How do I use the minimum and maximum values from a single column in python or VBscript?

DanielAmrine · ‎09-23-2014

GEONET,

Essentially i want to normalize the Value field (VAL) in a series of point layers using an expression in python or VBscript. I have spent all morning browsing "The Web" for examples and all i can find are long expressions using the code block and that involves building a list of the values and selecting the highest or lowest.

The equation is (x-min(x))/(max(x)-min(x))....

In the python expression I tried FieldB = (!VAL! - min([!VAL!]))/(max([!VAL!])-min([!VAL!])) this returned

ERROR 000539: Error Running expression:(38.891808-min([38.891808]))/(max([38.891808]) etc...

It's reading the value from the field rather than the actual minimum which is 3.285462

I also tried FieldB = min([!VAL!]) and it returned the values for each record rather than actual minimum value in each record.

I would really love to have the ability to run a single expression on each of these layers rather than summarizing each individual table and then plugging the values in by hand. This requires going through each layer individually and this will be extremely time consuming and it seems like there should be a smarter way.

Any help on this is much appreciated!

Dan

JoshuaBixby · ‎09-23-2014

There is definitely a way to address this without resorting to plugging values in by hand. That being said, it isn't going to be a simple expression in Field Calculator that does it. Do you have a requirement to use Field Calculator? If so, I think "The Web" has already given you the answer(s).

The behavior you are seeing, at least the parts that aren't errors, are expected. Field Calculator operates like a cursor, at least logically. Field Calculator only sees one record at a time, even if it is operating over an entire set of records. The Codeblock section allows for a little bit of kung fu but we are talking Kung Fu Panda and not Caine. This is why your min and max functions are returning VAL instead of the min and max for the field. If you were looking at minimum or maximum values across fields for a given record, then the approach might work.

As Ian Grasshoff‌ mentions, you could use the Summary Statistics tool. My rub with that tool, and why I seldom use it, is that it creates a table to place the values. The last thing I want is another table to extract values from and have to clean up afterwards.

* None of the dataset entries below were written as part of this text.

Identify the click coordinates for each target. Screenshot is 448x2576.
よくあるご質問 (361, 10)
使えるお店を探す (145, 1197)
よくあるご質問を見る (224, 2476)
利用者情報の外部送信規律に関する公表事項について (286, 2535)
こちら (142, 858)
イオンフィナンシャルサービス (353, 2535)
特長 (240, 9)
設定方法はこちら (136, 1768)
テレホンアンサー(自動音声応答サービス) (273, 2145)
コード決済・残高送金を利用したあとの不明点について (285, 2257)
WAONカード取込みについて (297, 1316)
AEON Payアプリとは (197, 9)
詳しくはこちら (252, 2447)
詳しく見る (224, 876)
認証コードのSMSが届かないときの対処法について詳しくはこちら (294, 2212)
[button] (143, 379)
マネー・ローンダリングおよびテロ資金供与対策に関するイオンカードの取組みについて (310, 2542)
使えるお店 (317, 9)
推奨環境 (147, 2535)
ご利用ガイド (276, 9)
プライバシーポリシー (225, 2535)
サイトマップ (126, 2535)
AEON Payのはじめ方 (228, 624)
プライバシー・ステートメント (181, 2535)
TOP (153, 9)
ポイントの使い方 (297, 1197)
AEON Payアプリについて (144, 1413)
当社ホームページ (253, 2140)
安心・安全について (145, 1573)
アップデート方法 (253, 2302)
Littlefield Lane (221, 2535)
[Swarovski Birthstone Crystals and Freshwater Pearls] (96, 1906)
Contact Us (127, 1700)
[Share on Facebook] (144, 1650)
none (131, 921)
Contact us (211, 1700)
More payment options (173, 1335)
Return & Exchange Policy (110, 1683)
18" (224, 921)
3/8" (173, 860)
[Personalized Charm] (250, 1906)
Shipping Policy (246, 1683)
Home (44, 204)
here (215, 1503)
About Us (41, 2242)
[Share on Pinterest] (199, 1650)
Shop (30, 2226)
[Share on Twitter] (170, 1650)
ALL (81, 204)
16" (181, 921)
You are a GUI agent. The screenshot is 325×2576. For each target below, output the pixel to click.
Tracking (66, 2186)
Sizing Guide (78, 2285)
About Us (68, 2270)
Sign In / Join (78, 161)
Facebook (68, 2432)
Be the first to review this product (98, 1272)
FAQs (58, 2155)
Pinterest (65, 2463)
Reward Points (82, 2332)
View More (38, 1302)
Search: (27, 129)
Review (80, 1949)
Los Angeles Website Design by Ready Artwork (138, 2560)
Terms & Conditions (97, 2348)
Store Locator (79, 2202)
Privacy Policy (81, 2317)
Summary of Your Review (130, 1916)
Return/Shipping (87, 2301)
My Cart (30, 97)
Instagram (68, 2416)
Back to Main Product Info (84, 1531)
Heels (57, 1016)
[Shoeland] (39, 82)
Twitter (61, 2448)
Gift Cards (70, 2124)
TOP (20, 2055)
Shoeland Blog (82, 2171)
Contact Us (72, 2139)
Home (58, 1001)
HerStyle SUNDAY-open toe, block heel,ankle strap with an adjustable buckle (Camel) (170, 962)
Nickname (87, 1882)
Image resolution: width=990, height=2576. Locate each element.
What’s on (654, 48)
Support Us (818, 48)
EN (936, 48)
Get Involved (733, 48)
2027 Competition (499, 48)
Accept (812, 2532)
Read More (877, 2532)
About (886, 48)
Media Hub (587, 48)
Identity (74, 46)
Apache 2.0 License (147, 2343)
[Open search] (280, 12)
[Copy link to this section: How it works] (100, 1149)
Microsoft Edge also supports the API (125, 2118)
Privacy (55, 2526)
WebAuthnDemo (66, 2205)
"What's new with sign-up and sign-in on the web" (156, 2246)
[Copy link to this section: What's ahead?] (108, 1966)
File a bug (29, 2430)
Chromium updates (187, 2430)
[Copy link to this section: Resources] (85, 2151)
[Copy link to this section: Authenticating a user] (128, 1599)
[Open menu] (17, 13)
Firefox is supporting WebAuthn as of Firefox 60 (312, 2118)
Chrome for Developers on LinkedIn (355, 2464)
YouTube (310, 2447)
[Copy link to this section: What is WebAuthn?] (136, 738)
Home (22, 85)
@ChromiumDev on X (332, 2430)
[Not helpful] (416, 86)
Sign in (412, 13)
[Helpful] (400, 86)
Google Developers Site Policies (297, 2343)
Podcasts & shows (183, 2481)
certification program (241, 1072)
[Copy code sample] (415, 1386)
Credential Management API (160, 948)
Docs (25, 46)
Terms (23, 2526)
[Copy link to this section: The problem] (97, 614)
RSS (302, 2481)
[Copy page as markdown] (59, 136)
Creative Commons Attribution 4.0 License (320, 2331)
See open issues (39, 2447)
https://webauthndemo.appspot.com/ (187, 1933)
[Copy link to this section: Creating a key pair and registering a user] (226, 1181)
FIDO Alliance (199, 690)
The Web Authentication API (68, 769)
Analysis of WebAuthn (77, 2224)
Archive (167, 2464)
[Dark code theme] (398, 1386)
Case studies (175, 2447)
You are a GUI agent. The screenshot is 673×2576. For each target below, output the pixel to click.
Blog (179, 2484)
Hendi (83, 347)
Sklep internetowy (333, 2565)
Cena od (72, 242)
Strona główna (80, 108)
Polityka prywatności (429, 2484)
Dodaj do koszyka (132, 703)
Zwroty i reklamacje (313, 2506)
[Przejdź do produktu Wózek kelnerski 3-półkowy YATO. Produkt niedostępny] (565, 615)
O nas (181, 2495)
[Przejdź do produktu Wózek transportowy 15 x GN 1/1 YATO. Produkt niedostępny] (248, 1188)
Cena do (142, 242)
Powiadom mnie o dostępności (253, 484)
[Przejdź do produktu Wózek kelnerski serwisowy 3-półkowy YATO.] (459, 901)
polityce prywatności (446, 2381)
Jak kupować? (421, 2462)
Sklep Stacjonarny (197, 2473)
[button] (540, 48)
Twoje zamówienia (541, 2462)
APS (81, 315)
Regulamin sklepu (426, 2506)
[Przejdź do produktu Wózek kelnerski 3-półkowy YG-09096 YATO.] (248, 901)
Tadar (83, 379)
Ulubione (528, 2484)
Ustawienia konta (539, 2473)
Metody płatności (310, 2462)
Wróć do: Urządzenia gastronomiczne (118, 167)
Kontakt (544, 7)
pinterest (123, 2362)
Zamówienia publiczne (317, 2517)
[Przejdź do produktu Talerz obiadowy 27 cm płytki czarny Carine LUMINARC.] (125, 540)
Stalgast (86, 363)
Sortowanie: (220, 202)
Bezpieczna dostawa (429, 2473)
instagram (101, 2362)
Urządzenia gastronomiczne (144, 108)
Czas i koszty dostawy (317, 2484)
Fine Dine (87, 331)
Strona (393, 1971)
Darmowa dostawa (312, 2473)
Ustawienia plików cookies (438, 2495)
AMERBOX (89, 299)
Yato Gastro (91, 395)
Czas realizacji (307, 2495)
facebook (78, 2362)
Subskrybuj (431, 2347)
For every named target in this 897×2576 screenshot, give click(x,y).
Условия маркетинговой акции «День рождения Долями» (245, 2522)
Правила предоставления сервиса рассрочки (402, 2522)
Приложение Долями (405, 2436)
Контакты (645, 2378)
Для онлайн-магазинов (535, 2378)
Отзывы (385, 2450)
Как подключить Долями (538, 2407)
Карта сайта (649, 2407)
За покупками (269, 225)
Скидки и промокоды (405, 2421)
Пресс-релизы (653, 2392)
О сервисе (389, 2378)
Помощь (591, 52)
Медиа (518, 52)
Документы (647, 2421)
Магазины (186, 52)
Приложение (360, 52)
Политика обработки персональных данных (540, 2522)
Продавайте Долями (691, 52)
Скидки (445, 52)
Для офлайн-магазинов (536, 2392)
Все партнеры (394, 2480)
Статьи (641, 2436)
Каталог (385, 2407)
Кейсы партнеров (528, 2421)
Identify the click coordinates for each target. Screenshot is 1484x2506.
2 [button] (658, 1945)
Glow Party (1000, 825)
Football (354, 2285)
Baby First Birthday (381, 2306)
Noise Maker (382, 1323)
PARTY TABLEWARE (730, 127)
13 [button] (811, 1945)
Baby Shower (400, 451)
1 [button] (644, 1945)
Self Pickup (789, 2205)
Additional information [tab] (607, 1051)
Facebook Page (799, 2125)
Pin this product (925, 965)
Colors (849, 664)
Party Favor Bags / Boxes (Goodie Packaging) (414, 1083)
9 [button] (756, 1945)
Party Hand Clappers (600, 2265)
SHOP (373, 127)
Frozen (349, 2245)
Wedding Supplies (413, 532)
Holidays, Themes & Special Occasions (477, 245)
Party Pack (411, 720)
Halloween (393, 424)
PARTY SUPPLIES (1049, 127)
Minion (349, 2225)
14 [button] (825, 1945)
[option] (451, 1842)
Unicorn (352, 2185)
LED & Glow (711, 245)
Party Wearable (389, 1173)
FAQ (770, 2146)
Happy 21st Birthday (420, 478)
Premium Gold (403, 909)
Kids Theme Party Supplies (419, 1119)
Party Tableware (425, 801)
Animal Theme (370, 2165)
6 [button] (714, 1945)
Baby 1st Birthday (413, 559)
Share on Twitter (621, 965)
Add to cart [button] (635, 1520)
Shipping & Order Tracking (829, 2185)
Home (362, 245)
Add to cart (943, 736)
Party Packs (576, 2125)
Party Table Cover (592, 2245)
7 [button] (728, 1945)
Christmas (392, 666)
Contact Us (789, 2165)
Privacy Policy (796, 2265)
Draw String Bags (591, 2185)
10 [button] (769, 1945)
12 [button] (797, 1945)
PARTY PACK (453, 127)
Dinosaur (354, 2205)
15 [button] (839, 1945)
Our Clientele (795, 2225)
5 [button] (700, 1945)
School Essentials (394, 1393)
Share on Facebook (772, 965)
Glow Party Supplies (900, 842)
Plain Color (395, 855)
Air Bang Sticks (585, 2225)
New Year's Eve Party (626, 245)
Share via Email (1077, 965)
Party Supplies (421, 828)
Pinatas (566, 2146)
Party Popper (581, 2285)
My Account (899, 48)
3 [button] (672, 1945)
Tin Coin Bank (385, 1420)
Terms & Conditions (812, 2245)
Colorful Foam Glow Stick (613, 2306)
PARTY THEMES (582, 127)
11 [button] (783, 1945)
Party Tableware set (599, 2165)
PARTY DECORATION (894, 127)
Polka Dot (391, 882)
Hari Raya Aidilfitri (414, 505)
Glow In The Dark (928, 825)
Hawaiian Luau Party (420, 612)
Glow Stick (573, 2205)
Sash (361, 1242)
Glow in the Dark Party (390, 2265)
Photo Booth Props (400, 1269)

As Johannes Bierer‌ links to, you could use arcpy.da.TableToNumPyArrary to dump the table and find the minimum, maximum, or other statistics that way. My only concern with that approach, well all approaches involving lists, is that creating the lists can consume lots of memory depending on the data sets involved. Why create a list with a million elements if you only want to know the minimum and maximum values for the field.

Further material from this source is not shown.